> [SUPPLIED ENTRIES]
-.-.-

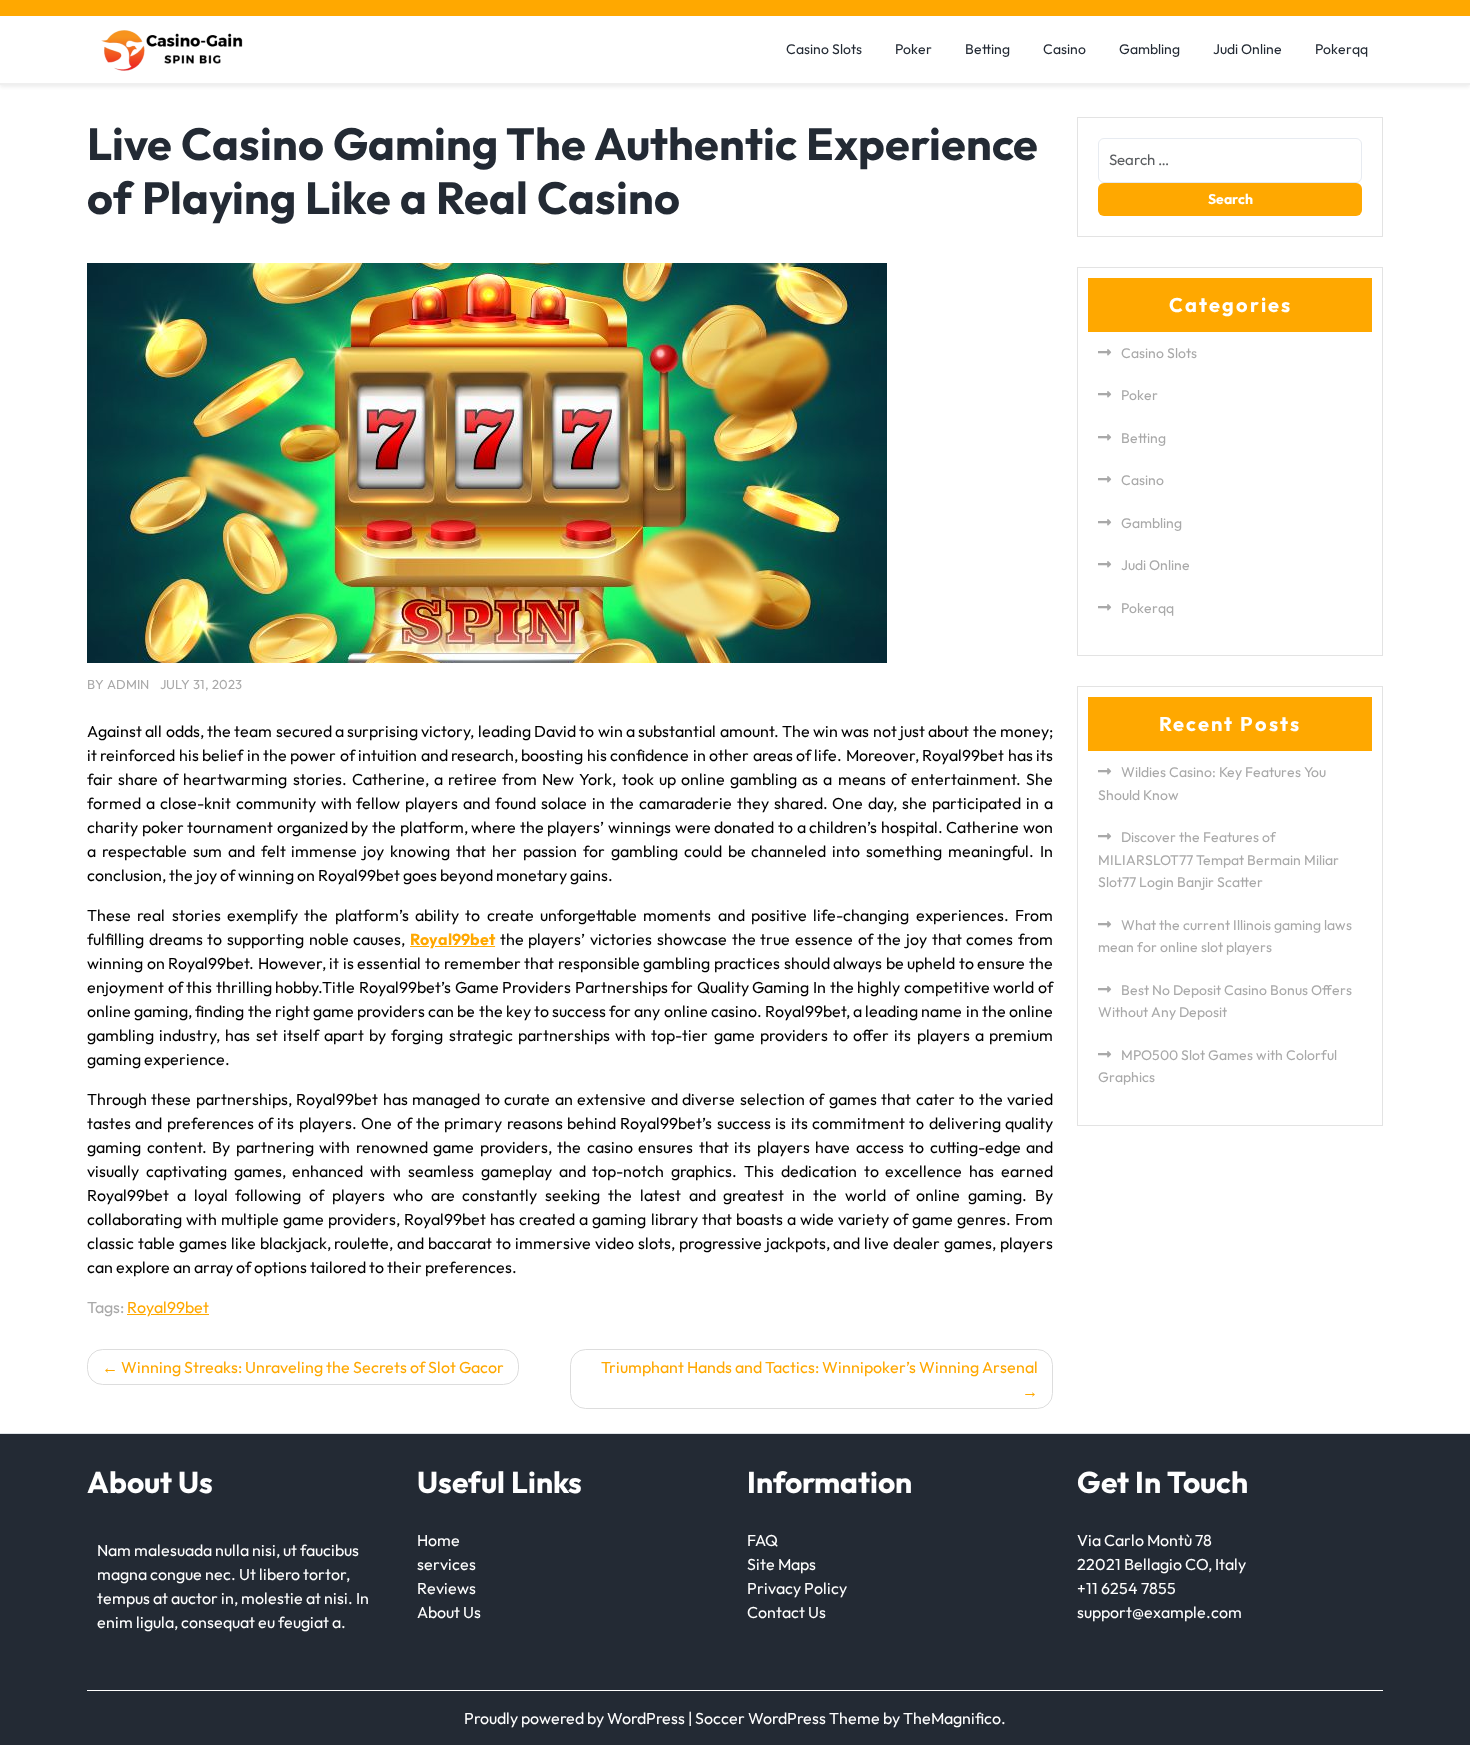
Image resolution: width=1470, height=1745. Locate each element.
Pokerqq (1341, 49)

-.-.-

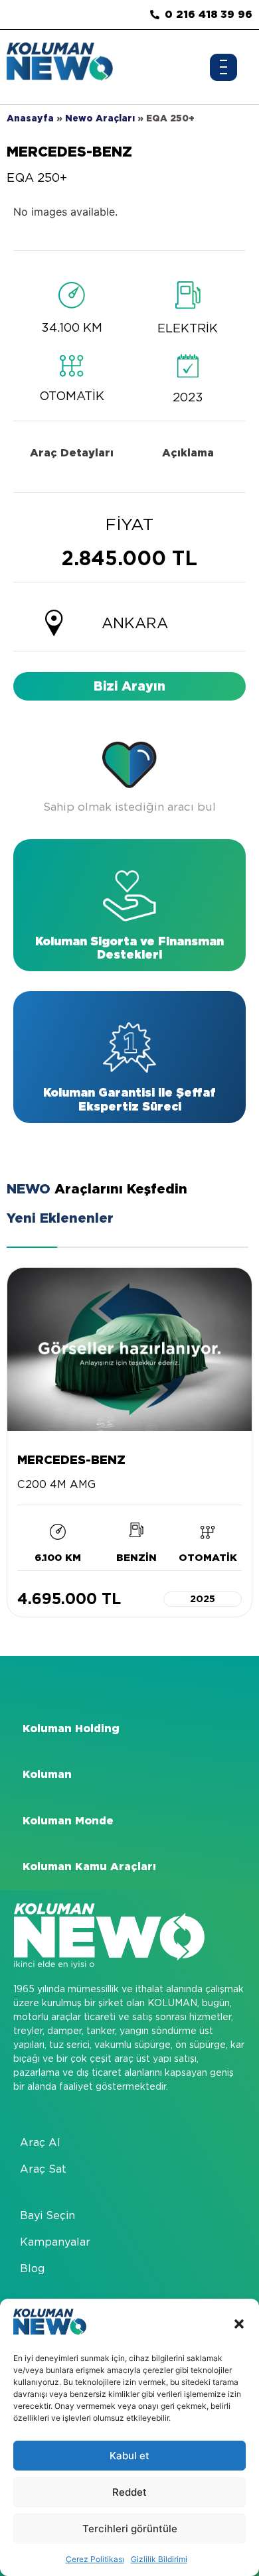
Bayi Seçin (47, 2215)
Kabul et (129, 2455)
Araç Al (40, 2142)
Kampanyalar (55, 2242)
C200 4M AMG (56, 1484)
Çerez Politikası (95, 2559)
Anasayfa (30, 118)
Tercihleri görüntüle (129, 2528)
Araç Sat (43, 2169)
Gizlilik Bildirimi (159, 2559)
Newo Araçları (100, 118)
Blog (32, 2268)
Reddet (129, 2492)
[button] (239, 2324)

-.-.-

The lines above starting at the one that contains "Image resolution: width=1470, height=1745." and ending at the one that contains "Pokerqq (1341, 49)" must be transcribed exactly, and no other lines may appear.

Image resolution: width=1470, height=1745. Locate each element.
Pokerqq (1341, 49)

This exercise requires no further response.